Depending on your field of interest, earning an associate degree or certificate is a smarter, more cost-effective way for students to quickly gain new skills and entry into a fulfilling career. For instance, jobs in early childhood education are abundant in a high-need field, and students interested in a career in this field can get started with a certificate or an associate degree in Early Childhood Education. Hospitality is another field where you do not necessarily need a bachelor’s degree to get started and move up within the field. Many of the computer and technology-related associate degrees and certificates are skills-based programs that can propel students into a job immediately upon graduation.Is it possible for students to make as much money with one of these credentials?
Absolutely. It is possible for students to make a good living with these credentials. In a state like Massachusetts, it translates to a starting salary of about $40,000 to $60,000 a year. The pay obviously depends on the student’s chosen career field – for instance, a student who has completed an associate degree or certificate in a STEM field will start at a higher rate of pay, whereas a student in human services will make comparatively less money. Engineering technicians who have the required associate degree in mechanical engineering can make a starting salary of $50,000 (according to the Bureau of Labor Statistics). With an associate’s degree, you can earn almost $10,000 more a year than with just a high school diploma.How can students with associate degrees, certificates, or diplomas best leverage their educations?

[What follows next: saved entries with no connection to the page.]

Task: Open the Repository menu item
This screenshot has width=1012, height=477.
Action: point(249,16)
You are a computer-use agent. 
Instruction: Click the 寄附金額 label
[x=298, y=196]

Students can best leverage their educational training by taking advantage of professional development opportunities within their fields. For instance, most child care providers will offer and pay for continuing education credits for their employees. This helps them grow in their organizations and take on additional roles. Experience and a willingness to learn is key in many fields that don’t require a bachelor’s degree or higher. Completing an associate degree also shortens the time it will take a bachelor’s degree in the future, if you decide that is the right path for you.